Hoi, The point of this thread is that the collation is not working well. A hack is proposed and in my opinion it makes better sense to apply what is effectively the standard for collation. The way the CLDR is managed is very much with the same care as is usual for standards. Several of the people who I know are involved with the CLDR are also involved in standards and RFC's. Your assertion that data can not be part of a standard ... what is this based on ? I know that ISO is considering the implementation of something they call "data as a standard".
You mention that you prefer binary sorts. Is this an approachwhere one size should fit all? Because if it is, you have an approach that is broken by design. Collation can be different from language to language. As a matter of fact the original Dutch collation is no longer used because of the tirrany of people who did not want to take the conventions of "other" languages in consideration.
When it comes to collation, I would not mind if Oracle had people have a day job to implement proper collation for the many languages that exist. When the WMF needs collation, it would use this functionality that I would expect to be available as a standard in MySQL.
You have to appreciate that Wikipedia is currently localised in over 300 languages and you just cannot shrug the complexeties that come with this away. If it takes a few people having a full time job just to support our languages properly, it would be completely justified. Thanks, GerardM
2009/5/13 Domas Mituzas midom.lists@gmail.com
Hi!
I have been always told that we develop and implent open source in order to create open content using open standards. In my opinion you have not provided any argument why any other approach is preferable. In this case the CLDR is an applicable open standard.

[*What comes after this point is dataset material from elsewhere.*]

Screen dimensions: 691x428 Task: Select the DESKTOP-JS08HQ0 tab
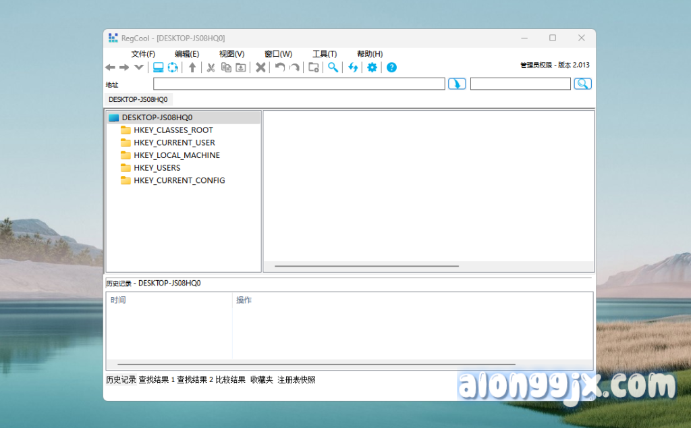[x=138, y=99]
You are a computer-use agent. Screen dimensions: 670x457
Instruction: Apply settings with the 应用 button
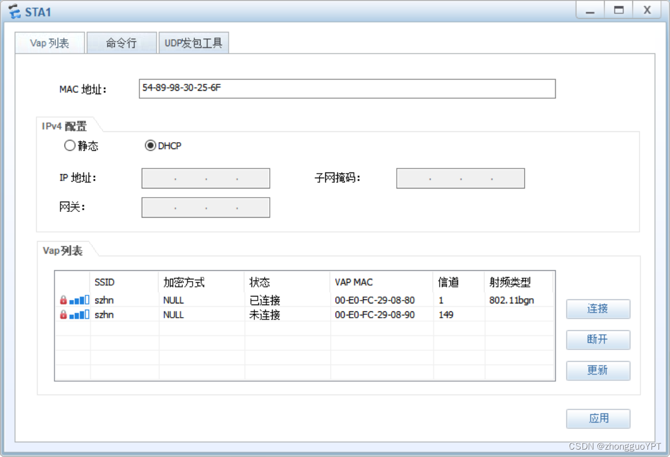pyautogui.click(x=598, y=419)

I wonder why you call it 'a standard', markup is standard, data is not. This is what Wikipedia says:
"The Common Locale Data Repository Project, often abbreviated as CLDR, is a project of the Unicode Consortium to provide locale data in the XML format for use in computer applications. CLDR contains locale specific information that an operating system will typically provide to applications. "
I'd prefer using binary sort, then we don't have to change anything, and everything is done extremely efficient :-) Anyway, there're lots and lots of implementation details/problems.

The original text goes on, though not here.